En los tres días siguientes atravesamos Europa de regreso a la que ya no sería mi casa, salvamos los Pirineos por Andorra y caímos a dormir en un hostal de Oliana. Las jornadas se habían sucedido en un deambular laxo al que me había sometido la sombra de nuestra ruptura; incluso llegué a olvidarme del mosquito del pinar de Rotterdam. Araceli mantenía rígido el gesto, como si lo llevase almidonado, pero yo lo llevaba tan blando que a veces parecía que fuera  a arrancarme a llorar pidiendo que alguien me despertara de ese final que nos aguardaba en Madrid; ya habíamos pasado antes por situaciones similares, pero los dos sabíamos que ahora no habría marcha atrás.

Desayunamos en la Plaza Meguereta, donde habíamos dejado el coche al llegar por la noche, y regresamos al hostal para retirar el equipaje. Mi paso era lento, como el de los condenados camino de la horca; estábamos a media jornada de nuestro final. En cuanto llegáramos a Madrid iniciaríamos los trámites de separación: así lo había ido anunciando ella todas las mañanas, como si fuera una oración matutina o un buenos días venenoso.

“Adiós”, nos dijo la hostelera, y “adiós” contestamos como si no pasara nada.

Tomé las bolsas de Araceli y las acomodé en el maletero, pero al remodelar su disposición para que entraran las mías, lo vi allí, pegado a la manta, rígido. El mosquito de Rotterdam había aparecido. Mi primera reacción fue quedarme quieto contemplando su muerte, que yo hacía mía y me llenaba de dolor. Luego le busqué las grandes alas y tiré suavemente de una de ellas para suspenderlo en el aire y leer el significado de aquella rigidez. A mi cabeza acudieron las imágenes de Rotterdam, su jovial aleteo alrededor del foco de la cabaña cuando mi vida era distinta, cuando estaba al otro lado de la línea de Berlín.

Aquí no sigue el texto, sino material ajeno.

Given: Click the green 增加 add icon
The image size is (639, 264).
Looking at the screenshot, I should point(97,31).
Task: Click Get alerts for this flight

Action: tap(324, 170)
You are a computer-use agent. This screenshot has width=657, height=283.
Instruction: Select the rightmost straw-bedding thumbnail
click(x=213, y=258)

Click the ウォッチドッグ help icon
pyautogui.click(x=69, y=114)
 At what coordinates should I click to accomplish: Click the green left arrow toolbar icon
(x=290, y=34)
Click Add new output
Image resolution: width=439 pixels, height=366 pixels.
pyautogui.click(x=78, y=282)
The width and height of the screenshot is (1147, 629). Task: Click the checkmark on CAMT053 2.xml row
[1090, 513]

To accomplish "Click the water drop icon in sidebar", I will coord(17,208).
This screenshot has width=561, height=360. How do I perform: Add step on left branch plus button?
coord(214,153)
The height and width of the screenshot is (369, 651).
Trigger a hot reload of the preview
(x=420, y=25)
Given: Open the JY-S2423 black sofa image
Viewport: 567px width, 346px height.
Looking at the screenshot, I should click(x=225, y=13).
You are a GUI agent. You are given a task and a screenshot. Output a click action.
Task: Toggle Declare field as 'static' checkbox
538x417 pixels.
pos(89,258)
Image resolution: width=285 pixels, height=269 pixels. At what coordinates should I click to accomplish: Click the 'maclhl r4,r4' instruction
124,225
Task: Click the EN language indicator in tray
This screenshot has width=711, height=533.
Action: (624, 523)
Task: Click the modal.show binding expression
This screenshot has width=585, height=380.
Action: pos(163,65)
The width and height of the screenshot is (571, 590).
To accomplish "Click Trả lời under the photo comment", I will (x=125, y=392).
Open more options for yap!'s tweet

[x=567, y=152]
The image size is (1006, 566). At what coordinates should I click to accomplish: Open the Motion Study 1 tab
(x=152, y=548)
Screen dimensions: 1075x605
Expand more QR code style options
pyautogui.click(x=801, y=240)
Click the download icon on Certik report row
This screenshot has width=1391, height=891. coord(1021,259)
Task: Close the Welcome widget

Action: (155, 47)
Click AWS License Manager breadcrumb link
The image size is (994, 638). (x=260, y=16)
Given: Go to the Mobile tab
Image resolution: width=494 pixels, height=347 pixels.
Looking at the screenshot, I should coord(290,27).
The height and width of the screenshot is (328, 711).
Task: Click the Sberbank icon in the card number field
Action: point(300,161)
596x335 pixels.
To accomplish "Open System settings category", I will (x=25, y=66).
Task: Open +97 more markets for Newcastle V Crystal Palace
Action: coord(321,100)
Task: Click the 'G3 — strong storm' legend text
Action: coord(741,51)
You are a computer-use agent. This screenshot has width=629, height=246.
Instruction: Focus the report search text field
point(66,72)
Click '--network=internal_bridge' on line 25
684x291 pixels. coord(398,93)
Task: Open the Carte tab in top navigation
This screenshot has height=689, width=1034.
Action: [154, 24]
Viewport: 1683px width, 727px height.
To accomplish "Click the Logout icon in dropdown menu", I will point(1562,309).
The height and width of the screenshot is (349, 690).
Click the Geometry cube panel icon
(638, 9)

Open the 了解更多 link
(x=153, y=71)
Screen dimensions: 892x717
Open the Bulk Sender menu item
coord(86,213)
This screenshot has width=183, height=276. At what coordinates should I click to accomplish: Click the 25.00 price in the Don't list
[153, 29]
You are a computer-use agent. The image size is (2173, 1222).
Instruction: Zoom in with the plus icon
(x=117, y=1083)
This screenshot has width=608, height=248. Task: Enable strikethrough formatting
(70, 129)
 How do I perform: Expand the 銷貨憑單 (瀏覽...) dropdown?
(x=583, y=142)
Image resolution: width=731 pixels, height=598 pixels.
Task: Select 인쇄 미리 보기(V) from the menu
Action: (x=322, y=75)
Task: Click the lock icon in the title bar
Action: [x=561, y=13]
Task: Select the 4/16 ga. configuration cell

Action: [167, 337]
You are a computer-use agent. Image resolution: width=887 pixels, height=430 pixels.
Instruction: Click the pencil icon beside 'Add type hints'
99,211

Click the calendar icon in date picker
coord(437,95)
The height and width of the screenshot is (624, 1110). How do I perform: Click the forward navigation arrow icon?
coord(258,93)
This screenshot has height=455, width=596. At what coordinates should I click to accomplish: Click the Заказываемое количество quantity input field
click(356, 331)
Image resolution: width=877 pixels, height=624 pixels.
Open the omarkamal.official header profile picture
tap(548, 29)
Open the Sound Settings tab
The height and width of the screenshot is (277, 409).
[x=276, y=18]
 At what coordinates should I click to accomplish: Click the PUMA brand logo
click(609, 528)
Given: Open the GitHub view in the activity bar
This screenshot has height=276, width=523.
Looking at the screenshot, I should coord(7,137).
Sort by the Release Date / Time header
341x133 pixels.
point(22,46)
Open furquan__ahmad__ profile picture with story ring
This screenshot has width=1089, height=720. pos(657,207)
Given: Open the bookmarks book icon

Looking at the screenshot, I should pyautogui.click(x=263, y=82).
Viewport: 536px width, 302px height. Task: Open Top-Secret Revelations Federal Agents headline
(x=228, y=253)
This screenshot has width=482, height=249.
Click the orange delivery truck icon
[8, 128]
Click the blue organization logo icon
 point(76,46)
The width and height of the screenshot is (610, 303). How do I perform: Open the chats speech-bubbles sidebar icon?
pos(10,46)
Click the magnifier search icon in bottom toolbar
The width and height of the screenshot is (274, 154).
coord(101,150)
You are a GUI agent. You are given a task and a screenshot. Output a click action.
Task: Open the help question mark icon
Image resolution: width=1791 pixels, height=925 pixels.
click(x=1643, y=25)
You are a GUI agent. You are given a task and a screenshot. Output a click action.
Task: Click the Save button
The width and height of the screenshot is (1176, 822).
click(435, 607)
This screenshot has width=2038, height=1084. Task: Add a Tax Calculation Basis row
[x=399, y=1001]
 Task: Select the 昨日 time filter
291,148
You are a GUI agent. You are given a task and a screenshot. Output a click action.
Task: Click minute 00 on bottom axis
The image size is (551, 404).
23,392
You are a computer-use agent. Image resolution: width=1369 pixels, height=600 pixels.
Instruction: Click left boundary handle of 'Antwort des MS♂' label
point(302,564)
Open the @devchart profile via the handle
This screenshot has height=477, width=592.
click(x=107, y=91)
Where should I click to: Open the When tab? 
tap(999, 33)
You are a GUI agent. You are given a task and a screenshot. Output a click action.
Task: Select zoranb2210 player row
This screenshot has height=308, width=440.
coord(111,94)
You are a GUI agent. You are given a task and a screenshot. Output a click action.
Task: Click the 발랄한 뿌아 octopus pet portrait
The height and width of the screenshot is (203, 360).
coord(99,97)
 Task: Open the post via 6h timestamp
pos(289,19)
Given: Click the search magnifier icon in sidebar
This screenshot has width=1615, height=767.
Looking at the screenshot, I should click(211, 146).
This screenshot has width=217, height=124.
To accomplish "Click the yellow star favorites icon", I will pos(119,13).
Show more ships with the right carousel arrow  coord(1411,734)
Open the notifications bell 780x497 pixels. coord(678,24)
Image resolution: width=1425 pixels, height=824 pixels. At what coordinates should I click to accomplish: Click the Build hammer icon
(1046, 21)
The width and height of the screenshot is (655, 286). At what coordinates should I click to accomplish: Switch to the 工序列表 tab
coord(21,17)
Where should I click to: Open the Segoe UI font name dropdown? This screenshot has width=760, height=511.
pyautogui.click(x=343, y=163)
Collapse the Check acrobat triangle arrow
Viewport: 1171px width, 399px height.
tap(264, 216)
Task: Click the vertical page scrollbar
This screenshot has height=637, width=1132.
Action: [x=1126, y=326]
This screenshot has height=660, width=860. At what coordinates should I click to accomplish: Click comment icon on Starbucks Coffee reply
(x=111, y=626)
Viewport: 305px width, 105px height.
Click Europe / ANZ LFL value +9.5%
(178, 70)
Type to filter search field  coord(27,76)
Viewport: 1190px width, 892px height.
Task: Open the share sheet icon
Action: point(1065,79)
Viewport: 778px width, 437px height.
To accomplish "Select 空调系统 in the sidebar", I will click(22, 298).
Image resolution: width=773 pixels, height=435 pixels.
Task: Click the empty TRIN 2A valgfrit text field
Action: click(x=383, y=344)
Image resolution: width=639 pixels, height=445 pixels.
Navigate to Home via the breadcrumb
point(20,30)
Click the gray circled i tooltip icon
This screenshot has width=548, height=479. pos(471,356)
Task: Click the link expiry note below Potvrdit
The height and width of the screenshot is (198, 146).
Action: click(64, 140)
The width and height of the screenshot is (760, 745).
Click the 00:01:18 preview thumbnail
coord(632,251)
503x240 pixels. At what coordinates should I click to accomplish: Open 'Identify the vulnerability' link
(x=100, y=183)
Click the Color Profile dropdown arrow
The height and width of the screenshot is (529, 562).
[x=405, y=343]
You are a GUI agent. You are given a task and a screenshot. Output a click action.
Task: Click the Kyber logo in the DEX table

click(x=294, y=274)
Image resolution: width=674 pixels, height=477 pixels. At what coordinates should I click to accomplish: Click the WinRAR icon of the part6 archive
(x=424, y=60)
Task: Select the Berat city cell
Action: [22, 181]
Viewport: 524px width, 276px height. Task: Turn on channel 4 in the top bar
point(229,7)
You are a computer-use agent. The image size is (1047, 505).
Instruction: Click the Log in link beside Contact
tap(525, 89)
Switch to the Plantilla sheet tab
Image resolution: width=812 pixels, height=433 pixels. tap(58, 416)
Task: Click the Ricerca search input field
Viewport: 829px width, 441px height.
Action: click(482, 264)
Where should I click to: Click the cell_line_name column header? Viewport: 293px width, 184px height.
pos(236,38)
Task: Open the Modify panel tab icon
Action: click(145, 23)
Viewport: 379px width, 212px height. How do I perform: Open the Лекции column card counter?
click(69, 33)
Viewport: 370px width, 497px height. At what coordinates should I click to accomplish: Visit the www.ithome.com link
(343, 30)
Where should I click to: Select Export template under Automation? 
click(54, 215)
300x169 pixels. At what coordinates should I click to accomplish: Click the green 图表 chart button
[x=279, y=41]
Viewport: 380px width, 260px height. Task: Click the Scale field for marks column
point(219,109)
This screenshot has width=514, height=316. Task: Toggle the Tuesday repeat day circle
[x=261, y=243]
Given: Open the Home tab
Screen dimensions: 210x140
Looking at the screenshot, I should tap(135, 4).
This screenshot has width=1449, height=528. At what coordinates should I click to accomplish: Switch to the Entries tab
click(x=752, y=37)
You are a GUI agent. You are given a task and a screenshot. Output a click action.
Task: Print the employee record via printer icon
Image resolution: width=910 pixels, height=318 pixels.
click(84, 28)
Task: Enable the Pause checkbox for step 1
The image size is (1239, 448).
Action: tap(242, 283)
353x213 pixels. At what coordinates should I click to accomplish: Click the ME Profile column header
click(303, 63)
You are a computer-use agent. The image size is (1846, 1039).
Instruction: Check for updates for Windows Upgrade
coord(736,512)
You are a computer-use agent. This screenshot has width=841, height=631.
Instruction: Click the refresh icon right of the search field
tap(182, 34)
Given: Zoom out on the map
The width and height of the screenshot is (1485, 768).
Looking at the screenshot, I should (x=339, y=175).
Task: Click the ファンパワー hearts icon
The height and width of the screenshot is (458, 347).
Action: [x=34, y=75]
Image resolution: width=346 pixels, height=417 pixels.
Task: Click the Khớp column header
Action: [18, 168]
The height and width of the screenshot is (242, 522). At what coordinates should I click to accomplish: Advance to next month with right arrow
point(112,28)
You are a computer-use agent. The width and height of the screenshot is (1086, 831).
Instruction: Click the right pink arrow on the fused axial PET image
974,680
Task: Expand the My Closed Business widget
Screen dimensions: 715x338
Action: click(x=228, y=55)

Yo quería rescatarlo de la muerte, soplar y sentir entre mis dedos el inicio de su vuelo, pero ya no era posible.

Lo deposité cuidadosamente sobre una baldosa de la plaza y, sin dejar de pensar en la frivolidad de la existencia, coloqué mi equipaje en el maletero. Araceli ya se había sentado, dispuesta a quemar la última etapa de nuestro fin, y yo fui a despedirme del mosquito de Rotterdam, no hallándolo donde lo deposité; supuse que lo habría arrastrado el viento.

Arranqué el vehículo y empecé a maniobrar para salir a la carretera. En el pedal se fueron deshaciendo los restos del insecto, pegados a la suela de mi zapato.

2 comentarios

  1. Tu historia y la del mosquito son similares.
    Tu relato es alegórico pero yo también me hubiera divorciado (después de dejarlo tirado en el camino) de alguien con una obsesión tan estresante como la de la suerte del mosquito.